[Stored items from a collection]
= = = =

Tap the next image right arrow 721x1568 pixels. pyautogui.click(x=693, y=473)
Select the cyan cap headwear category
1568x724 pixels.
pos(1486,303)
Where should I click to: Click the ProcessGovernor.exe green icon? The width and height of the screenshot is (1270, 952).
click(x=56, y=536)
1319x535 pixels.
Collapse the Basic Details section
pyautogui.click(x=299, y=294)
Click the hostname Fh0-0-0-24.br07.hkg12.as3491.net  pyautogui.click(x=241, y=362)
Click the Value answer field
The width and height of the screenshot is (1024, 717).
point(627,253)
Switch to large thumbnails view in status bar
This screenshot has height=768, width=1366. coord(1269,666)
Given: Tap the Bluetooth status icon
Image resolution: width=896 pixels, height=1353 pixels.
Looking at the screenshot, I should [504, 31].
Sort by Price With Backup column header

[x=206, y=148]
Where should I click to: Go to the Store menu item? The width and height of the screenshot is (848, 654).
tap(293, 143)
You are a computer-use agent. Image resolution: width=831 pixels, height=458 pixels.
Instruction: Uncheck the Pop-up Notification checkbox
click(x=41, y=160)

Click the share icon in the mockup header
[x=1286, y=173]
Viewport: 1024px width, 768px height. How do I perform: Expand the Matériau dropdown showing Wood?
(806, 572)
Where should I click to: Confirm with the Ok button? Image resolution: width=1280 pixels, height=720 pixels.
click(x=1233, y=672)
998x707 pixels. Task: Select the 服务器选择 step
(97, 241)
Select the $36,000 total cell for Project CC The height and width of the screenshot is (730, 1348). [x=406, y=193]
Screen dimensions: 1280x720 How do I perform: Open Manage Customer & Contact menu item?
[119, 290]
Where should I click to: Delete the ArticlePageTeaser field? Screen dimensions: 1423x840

= = = =

**Required action**
Start at the line containing "You are a computer-use". Repeat it and each line after it, word for word, to the end of the records.

**Solution to this problem**
You are a computer-use agent. Image resolution: width=831 pixels, height=458 pixels.
Instruction: Uncheck the Pop-up Notification checkbox
click(x=41, y=160)

Click the share icon in the mockup header
[x=1286, y=173]
Viewport: 1024px width, 768px height. How do I perform: Expand the Matériau dropdown showing Wood?
(806, 572)
Where should I click to: Confirm with the Ok button? Image resolution: width=1280 pixels, height=720 pixels.
click(x=1233, y=672)
998x707 pixels. Task: Select the 服务器选择 step
(97, 241)
Select the $36,000 total cell for Project CC The height and width of the screenshot is (730, 1348). [x=406, y=193]
Screen dimensions: 1280x720 How do I perform: Open Manage Customer & Contact menu item?
[119, 290]
Where should I click to: Delete the ArticlePageTeaser field? Screen dimensions: 1423x840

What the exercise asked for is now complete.